Watch out for that first step
At the Zen group, after sitting for half an hour, we took turns reading from Charlotte Joko Beck’s Everyday Zen. The key question in the selection we read, on what the practice is: What can you rely on? Joko Beck’s answer: You can rely on life to continue being just as it is. “Life will keep on life-ing,” Renshin said.
I walked up to Renshin afterward and said: I have a problem with this idea. There is a similar concept in Byron Katie, that you can’t argue with life because it’s perfect exactly as it is. And it shows up in all kinds of Zen books. It makes a certain kind of sense, and it does help in achieving a certain level of equanimity. But it’s one thing for me to apply that insight to my own life, another thing entirely to tell someone else that.

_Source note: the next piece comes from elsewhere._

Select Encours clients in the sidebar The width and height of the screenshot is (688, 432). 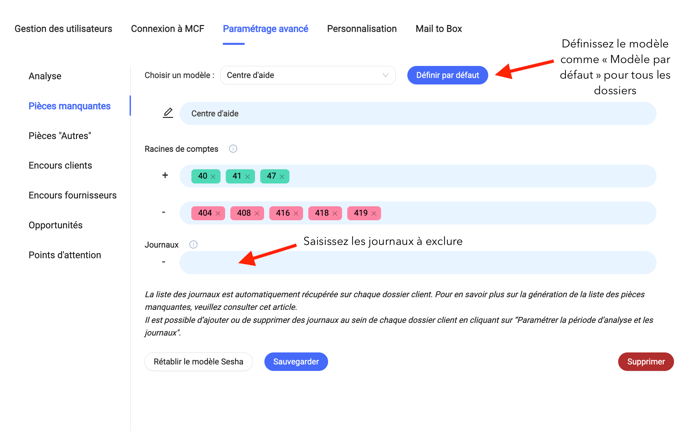pos(60,166)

Ah, but you’re making a big jump there, Renshin said. Who said anything about telling someone else what to do or what to think?
And then she added: Watch out for that first step – it’s a doozy.

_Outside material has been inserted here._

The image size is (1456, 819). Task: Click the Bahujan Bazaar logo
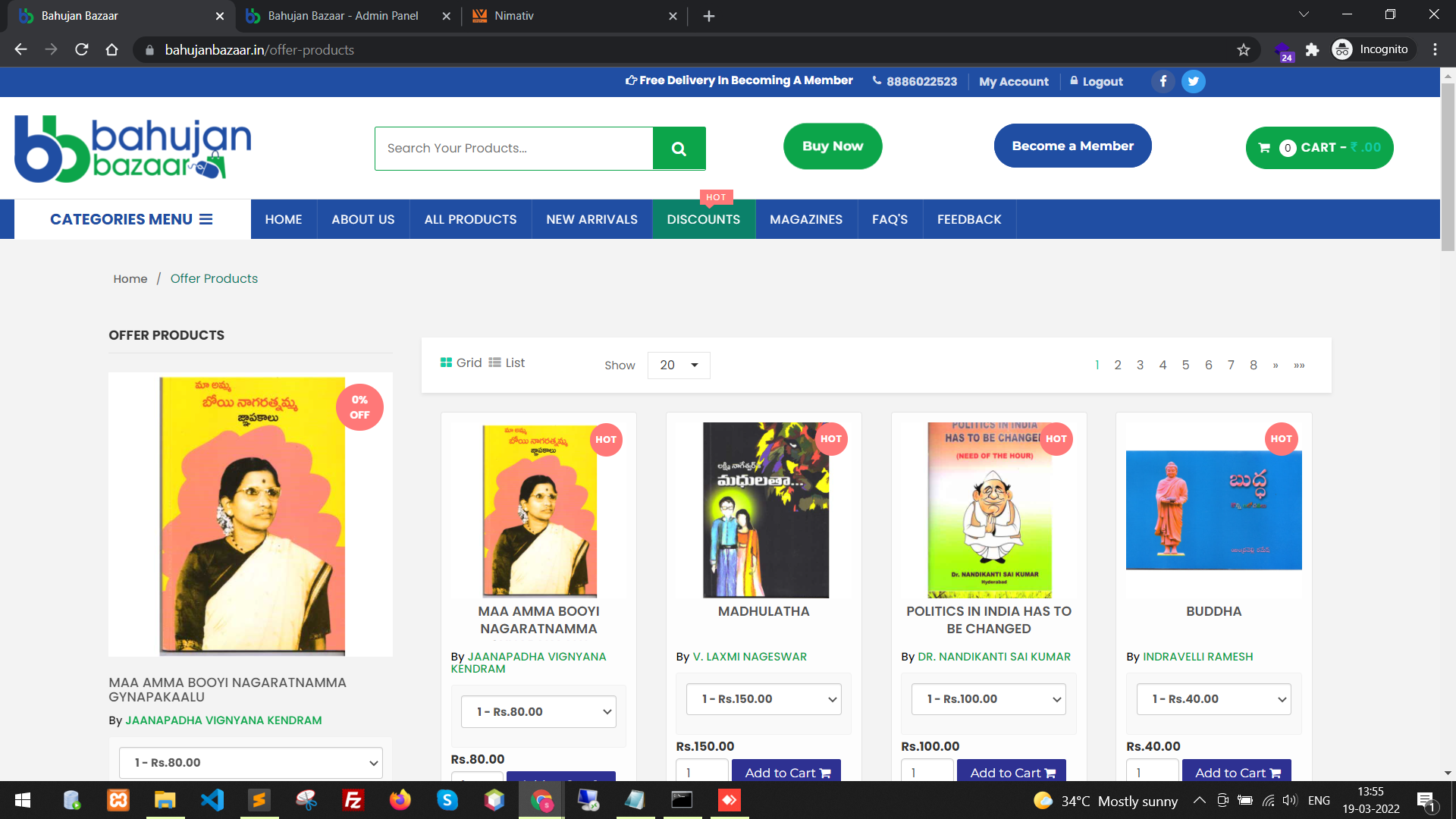coord(133,149)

I was briefly stunned. She had in fact identified something about the way my particular mind works, and showed it to me in a few seconds of casual conversation. All I could think to do was bow.
Later, as I was leaving, I was sort of backing out the front door of the church while saying goodbye to a few people in the breezeway. And I almost fell over because there was a step down from the door – a tiny little step.